Brubaker, R. “The Future of China”, pg. 13-14

Her husband concurred:

“So when in 1949, Mao Tse-tung and his government came and controlled Canton, the place where I was working. Of course, I knew beforehand and I got out eight months before the communists came to control the city, and then I went to Hong Kong. I left the Fok Ling hospital and went to a successor, Dr. Wong, who ran it. Then we had communication with him by letter, by telephone and then in succeeding years great persecution came to him, came to the hospital. …finally they caught him, exiled him to other places, and they even took my hospital and the hospital was closed into the communist control. From then on, they used the hospital for some other purposes other than medical and surgical and that was the aim of my hospital. ”

Brubaker, R. “The Future of China, pg. 8


P. C. Chan was finally ready to use his Hong Kong medical license. He practiced medicine in Hong Kong from January 1949 to July 1951, and then he and his wife decamped to Mauritius – a country in southeast Africa – on a medical mission (US Congressional Serial Set No. 11891). They then entered the US at New York in 1953 (entry paperwork). P. C. Chan was quickly hired at the Iowa State University Hospital, and the family moved to Ames (Ames City Directory, 1954). He also worked as an assistant professor of hygiene (US Congressional Serial Set No. 11891). And then, in a repeat of 1934, the issue of his medical license came up again.

As a new resident of Iowa, he obviously did not have a license to practice medicine. He had been granted legal residence as a condition of his employment at ISU, but he found that when he went to apply for a medical license, he was rejected due to not being a “permanent resident”. So, he met with an officer of the Immigration Service, and the officer told him that was possible to apply for permanent residence. This was trickier at that time because of the quota limit placed on Asian immigrants, but P. C. Chan was assured that there was room for him to gain his US citizenship. So he and his wife applied.

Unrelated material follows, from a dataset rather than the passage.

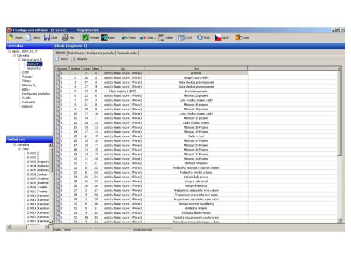Screen dimensions: 351x263
Task: Click the Smazani delete button
Action: [78, 59]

Not only was their application denied, but the Chans found out that the quote for Asian immigrants had been exhausted for several decades in the future, so there was no way they would have ever been approved. In 1955, they lost their deportation hearing. Possibly scared, possibly depressed, and possibly angry beyond belief, the Chans and their friends in the community petitioned the US Congress for relief for themselves and their two youngest children, and this petition was granted.

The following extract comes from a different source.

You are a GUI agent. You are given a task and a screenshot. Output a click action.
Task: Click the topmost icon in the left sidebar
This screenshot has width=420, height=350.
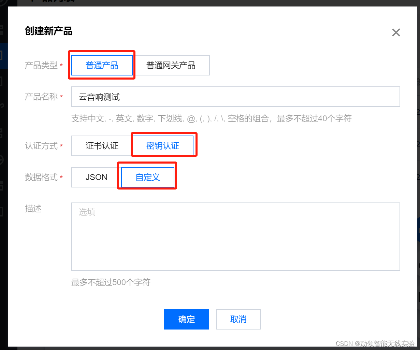(3, 2)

His position at ISU secure, P. C. Chan turned his attention to his twin interests of medicine and Christian service. He was involved in the Iowa State YMCA, giving lectures as he so liked to do (ISU Yearbook, 1955, pg. 212). He also set up a non-profit called “Promise, Inc.”, which had the objectives of: “provid[ing] modern medical facilities, to provide schools for the underprivileged, to create a self-sufficient agriculture program to feed the hungry, and to teach the Christian spirit” (Iowa State Promise Inc. Records).

P. C. Chan also started turning his thoughts to his legacy and his life’s experiences. He did a set of recorded interviews with Iowa State in which he discussed things like “Family history of the Chans”, “Adventures in faith, experiences told”, and “Philosophy and thoughts of Clinic” (Iowa State Promise Inc. Records). In 1973, his wife, Oi Jen Tain, passed away after 61 years of marriage. He remarried to an American woman, and the two of them adopted a boy from China. He also wrote his most famous work, “The Marvelous Promises: The Miracle of a Chinese Christian Doctor”, in 1974. On 8 Dec 1991, at the ripe old age of 96, P. C. Chan passed away in Ames, Iowa, and was buried in Missouri with his second wife’s family (Find a Grave link). His gravestone reads, “Oh Lord, truly I am thy servant,” a fitting Scripture for a man who dedicated his life to healing the sick and spreading his religion.